There’s a fair bit to do in preparation and on the day. Planning the menu and sourcing accompanying drinks, readying the house and garden and then cooking the food will keep me busy until around 5:30pm on the day itself and occupy my thoughts for most of the preceding week.
But it is something I enjoy for a number of reasons. Firstly, if I am asking people to traverse the Capital to the uppermost reaches of the Northern Line, I’d better make it worth their while.
Secondly, it is a good excuse to get people together who probably haven’t seen each other for a while. It is a forum for different groups of friends, family even, who have gotten to know each other over the years with me or my wife as the common connection, to have an annual catch up.
The final reason is nostalgia. My childhood is littered with memories of big summer parties thrown by my parents for friends, family and my dad’s business acquaintances. I remember the buzz around the house as everyone prepared for the day. At the time these do’s felt grown up, important and it felt good to be involved, helping out where possible (I took my role as chief snack offeror very seriously) and talking to grown ups, seeing if there were any who would volunteer to throw some cricket balls to me at the back of the garden.
I want my children to experience the same thing, to get used to social occasions and speaking to adults, seeing if they can weasel 10-15 minutes of playtime out of them. I want them to feel the anticipation, to be excited by the prospect of an event, not terrified by it. It’s these days that break the monotony of every day life, that provide memories that last.
Speaking of which, the memories of the food my mum served at these parties endures more than most. Slabs of cold meats or BBQ offerings were the main event but it is the accompaniments that I loved, inevitably providing lunches and dinners for most of the following week.

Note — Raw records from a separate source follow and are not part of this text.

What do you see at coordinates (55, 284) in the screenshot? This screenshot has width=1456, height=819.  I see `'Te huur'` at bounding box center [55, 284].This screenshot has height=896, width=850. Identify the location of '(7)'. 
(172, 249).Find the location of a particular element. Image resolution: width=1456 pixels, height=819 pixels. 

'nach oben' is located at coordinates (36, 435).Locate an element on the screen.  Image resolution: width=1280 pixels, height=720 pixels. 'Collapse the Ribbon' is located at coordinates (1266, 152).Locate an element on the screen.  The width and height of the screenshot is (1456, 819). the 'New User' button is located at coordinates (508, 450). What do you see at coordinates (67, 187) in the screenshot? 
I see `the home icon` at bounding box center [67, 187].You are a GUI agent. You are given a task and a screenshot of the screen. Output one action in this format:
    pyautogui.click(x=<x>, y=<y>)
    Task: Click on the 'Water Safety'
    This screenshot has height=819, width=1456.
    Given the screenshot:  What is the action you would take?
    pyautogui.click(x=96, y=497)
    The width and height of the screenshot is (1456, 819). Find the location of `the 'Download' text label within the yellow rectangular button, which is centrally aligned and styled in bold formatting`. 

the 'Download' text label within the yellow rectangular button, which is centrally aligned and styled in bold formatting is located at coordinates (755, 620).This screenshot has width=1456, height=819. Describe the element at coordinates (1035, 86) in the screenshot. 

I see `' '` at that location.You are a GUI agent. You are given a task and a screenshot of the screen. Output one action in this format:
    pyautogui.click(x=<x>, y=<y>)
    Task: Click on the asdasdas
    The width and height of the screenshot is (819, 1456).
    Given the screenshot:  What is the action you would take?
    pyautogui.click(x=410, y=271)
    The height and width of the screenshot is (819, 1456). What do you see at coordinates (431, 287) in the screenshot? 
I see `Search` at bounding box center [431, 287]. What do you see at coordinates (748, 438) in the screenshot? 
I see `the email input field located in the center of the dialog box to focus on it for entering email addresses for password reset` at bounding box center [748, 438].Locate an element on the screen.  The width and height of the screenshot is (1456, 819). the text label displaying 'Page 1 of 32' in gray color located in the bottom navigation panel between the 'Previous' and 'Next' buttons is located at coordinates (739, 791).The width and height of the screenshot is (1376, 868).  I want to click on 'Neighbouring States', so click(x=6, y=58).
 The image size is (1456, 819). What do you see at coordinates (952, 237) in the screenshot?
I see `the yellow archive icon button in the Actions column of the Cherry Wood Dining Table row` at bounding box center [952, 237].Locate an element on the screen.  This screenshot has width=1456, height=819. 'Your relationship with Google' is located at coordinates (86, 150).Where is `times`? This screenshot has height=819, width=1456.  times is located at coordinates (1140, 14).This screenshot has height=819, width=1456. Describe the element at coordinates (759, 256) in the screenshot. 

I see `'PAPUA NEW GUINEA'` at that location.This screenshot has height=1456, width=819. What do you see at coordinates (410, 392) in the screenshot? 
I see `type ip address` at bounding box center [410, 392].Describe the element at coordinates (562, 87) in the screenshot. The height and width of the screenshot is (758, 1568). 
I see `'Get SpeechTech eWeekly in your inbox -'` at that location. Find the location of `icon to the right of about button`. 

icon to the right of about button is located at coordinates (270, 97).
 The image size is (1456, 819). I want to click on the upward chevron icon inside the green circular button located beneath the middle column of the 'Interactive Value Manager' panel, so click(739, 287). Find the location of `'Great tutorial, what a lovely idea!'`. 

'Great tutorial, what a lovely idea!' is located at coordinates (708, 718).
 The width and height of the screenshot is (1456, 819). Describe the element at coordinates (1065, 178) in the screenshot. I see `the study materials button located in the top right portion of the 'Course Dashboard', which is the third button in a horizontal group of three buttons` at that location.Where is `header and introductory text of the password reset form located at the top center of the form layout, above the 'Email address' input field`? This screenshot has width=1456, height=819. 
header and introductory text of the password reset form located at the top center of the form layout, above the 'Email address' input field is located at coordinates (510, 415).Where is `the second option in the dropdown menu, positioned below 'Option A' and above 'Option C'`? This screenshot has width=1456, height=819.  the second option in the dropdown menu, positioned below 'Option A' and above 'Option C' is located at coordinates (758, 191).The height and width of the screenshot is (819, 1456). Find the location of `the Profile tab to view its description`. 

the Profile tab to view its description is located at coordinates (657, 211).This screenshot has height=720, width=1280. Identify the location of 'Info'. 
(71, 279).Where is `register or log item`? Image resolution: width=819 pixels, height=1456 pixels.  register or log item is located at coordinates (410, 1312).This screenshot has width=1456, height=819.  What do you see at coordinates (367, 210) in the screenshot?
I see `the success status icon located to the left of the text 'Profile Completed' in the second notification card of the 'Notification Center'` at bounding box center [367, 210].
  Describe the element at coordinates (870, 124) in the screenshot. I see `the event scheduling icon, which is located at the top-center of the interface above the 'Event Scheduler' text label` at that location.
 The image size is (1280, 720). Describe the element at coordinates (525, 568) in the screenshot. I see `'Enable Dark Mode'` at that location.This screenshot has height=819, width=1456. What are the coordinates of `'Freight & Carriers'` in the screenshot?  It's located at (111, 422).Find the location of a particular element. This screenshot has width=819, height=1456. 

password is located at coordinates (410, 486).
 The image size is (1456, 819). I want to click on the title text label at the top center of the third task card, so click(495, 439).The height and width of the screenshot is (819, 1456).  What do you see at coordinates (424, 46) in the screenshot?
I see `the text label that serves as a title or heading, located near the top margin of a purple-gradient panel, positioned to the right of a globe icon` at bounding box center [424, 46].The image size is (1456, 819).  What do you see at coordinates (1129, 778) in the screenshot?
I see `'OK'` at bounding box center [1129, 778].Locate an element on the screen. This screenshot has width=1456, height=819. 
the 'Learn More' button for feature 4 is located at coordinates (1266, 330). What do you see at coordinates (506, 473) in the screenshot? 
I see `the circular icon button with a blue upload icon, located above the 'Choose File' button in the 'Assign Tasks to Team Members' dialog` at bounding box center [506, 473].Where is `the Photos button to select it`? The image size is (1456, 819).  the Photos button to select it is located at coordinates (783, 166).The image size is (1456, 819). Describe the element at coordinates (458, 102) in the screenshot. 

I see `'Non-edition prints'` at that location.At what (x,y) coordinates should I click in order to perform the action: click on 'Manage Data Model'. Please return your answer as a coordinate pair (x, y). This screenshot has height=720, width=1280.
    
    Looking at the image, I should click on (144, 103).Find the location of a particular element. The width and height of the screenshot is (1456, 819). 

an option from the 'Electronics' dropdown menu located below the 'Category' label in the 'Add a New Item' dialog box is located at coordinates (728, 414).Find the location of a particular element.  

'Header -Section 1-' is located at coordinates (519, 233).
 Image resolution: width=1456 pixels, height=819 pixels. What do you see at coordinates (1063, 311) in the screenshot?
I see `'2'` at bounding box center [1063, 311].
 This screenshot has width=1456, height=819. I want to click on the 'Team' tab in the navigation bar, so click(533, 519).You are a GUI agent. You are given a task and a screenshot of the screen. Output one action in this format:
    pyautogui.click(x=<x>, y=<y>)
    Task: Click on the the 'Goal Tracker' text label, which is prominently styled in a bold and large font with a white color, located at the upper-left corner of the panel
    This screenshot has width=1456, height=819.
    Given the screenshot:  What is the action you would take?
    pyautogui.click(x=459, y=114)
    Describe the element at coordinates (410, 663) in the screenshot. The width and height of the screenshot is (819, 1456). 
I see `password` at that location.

As a household we rarely had mayonnaise but piles of multi-coloured pasta salad dotted with small strips of carrots and a handfuls of peas was the exception. There were rounds of home-made quiches with either mushroom, spinach or courgette fillings. Our Venezuelan cleaner would be commissioned to make half a dozen tortillas, each one a carbon copy of the others, with a smooth golden brown finish once it had been flipped from the frying pan. And, it being the ’80’s, more vol au vents than you could shake a stick at.
But one thing more than anything epitomised those parties for me… Sherry Trifle. For most, it is a Christmas delicacy, not so for us. It was the taste of the summer and why not? Why wait until the shortest days for this delight. We were blessed with fresh fruit from my dad’s allotment and there was no better way to use it up.
Not dissimilar in ingredients or appearance to this little number from Delia my mum’s own recipe has a few key tweaks. The substitution of fresh strawberries for frozen raspberries is a no-brainer given the season, but more importantly, replacing amaretti biscuits for the sponge fingers provides a welcome extra kick, the biscuits retaining a slight crunch even after soaking.
So, when it came to planning this year’s Birthday BBQ and the offer of assistance came in from the old woman, as it always does, I had little hesitation in requesting a Sherry Trifle. Needless to say, it went down a treat.
Some things are too good to be left as memories.